Commercial and residential developers continue to stake their claim on Seattle. Cranes are everywhere. It’s a rush to impose personal will on a bustling metropolis, to carve out a piece of skyline for pocketbooks and posterity. 

3rd Ave S & Main St

Every developer vies to recreate the city into their own profitable snowglobe. And as the construction and demolition endlessly marches on, the locals take a stand to retain Seattle’s independence. Street art has become their solace.

The story of Kolkata Sanved and Sohini Chakraborty bears similarity the street art movement in any major city. While corporate manipulation of beloved Seattle may not compare to the extensive emotional abuse of sex trafficking, they share a similar psychological response of becoming a tourist in one’s own life (or city). To combat the intrusive takeovers of life, limb and habitat, art operates as a healthy outlet to vent against the oppression and stifled creativity or self-expression. In Seattle, as the cranes dip their heads with stupid obedience by day, the artists and inspired reclaim the groundlevel (and often above) by night.

ERAS, 9th and Pine

Some street artists are relatively well-known in Seattle, (Blink, Ajar, FRend) thanks to their ceaseless and ubiquitous self-promotional pieces. Others are only recognized by fellow bombers, collaborators or local Fedex Office employees. While they may have differing philosophies, each street artist has given into a Seattle design scheme unadulterated by contracts or permit law, contributing of themselves not for money or renown, but to color Seattle in paint, glue and paper.

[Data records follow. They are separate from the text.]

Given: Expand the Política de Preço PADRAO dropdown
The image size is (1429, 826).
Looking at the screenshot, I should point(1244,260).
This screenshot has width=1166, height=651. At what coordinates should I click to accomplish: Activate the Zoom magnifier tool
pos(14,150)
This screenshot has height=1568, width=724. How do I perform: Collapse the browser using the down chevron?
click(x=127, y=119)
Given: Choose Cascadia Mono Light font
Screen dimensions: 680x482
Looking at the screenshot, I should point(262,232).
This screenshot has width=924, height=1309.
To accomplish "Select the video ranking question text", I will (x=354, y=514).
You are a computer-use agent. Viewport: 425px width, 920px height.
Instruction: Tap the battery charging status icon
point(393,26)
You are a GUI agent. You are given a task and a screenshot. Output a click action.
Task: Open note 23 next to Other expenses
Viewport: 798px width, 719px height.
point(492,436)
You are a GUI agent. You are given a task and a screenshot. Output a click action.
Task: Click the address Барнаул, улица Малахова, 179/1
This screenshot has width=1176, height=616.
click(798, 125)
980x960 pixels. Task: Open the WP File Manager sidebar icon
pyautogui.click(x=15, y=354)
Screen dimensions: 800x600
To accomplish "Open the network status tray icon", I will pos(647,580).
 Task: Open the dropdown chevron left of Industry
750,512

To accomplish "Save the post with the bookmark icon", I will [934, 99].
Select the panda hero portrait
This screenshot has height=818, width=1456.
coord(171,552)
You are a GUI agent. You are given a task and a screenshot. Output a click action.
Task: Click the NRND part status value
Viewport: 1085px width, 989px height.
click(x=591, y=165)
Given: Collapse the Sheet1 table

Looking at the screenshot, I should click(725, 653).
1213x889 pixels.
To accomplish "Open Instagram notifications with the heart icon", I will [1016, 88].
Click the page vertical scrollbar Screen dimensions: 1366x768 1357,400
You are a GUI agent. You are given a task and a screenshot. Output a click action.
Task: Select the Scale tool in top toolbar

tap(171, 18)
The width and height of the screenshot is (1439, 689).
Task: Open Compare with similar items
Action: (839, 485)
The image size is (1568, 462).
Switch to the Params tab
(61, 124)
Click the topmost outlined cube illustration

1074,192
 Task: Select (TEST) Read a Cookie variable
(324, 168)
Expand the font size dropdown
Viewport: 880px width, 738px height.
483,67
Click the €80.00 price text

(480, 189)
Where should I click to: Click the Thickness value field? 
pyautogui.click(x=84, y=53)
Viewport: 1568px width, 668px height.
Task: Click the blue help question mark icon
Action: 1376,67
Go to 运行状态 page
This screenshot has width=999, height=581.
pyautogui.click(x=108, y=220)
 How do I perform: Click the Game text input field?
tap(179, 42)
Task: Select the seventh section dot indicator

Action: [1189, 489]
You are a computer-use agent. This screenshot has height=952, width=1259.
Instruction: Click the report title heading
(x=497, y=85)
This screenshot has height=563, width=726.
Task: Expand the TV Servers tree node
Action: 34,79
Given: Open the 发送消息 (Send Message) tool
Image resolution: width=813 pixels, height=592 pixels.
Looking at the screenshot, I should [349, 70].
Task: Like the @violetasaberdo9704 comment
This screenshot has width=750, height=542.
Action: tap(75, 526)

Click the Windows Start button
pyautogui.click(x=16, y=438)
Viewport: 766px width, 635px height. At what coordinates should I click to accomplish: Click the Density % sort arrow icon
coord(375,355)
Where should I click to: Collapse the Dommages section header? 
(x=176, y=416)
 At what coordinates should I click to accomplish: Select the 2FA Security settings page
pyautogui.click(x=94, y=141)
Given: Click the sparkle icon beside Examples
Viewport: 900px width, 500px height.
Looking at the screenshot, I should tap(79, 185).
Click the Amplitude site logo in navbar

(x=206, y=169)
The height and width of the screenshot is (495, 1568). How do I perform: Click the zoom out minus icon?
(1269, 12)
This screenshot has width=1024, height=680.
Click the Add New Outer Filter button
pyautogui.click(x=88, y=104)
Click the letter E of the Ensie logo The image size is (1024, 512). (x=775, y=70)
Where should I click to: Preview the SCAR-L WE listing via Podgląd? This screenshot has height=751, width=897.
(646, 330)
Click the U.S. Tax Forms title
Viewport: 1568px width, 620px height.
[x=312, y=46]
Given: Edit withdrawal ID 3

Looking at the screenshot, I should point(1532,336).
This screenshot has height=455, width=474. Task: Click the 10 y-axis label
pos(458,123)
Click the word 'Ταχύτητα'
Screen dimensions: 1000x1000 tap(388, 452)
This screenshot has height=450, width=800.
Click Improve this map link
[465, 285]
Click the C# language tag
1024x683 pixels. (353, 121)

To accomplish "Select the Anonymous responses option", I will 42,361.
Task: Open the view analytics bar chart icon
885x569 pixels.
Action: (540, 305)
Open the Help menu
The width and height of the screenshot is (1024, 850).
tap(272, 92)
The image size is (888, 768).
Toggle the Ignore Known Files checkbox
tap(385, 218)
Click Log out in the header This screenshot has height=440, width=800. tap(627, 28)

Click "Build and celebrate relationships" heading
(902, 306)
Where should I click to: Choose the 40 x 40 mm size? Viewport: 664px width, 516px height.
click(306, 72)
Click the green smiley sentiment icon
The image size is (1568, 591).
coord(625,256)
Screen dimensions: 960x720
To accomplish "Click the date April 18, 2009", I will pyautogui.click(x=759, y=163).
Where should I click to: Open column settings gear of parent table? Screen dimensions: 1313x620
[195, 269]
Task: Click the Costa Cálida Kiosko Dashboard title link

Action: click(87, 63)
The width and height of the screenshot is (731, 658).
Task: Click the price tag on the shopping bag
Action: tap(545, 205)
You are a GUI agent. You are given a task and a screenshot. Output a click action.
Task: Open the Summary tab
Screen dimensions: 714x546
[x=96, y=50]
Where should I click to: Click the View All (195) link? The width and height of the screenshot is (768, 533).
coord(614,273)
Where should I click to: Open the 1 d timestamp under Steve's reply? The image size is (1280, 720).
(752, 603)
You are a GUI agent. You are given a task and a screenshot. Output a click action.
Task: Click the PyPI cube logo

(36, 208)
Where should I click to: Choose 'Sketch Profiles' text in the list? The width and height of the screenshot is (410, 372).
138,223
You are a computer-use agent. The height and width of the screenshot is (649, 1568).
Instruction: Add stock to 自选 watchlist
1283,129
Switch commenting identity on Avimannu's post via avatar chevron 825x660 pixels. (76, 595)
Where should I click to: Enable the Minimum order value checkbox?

Of course, contingents of Seattle denounce street art as vandalism that “marr[s] public property.” The SPD requires businesses to remove any graffiti (the undefined, all-encompassing term for illegal art) in a timely manner and Seattle Public Utilities runs citywide campaigns against graffiti art. Their disregard for any aesthetic value in street art derives from the municipally-popular broken windows theory, which depicts vandalism as the gateway to urban disarray and criminal escalation. In the wake of our city’s recent violence, street artists may run into increased deterrents from publicly displaying their work (per the broken windows theory).

The city may denounce street art as unsolicited and therefore felonious, but those with a vested interest in Seattle’s art refuse to align with the municipal preference. These philanthropists have provided bombers and artists with free walls to display their art and hone their craft without the risk of arrest or molestation. SoDo freewall and TUBS in U-District play host to artists and taggers every day, acting as a legal common space for inspiration and creation.

Developers may be designing our skyline, but local artists provide color for our streets. Don’t look up, look around.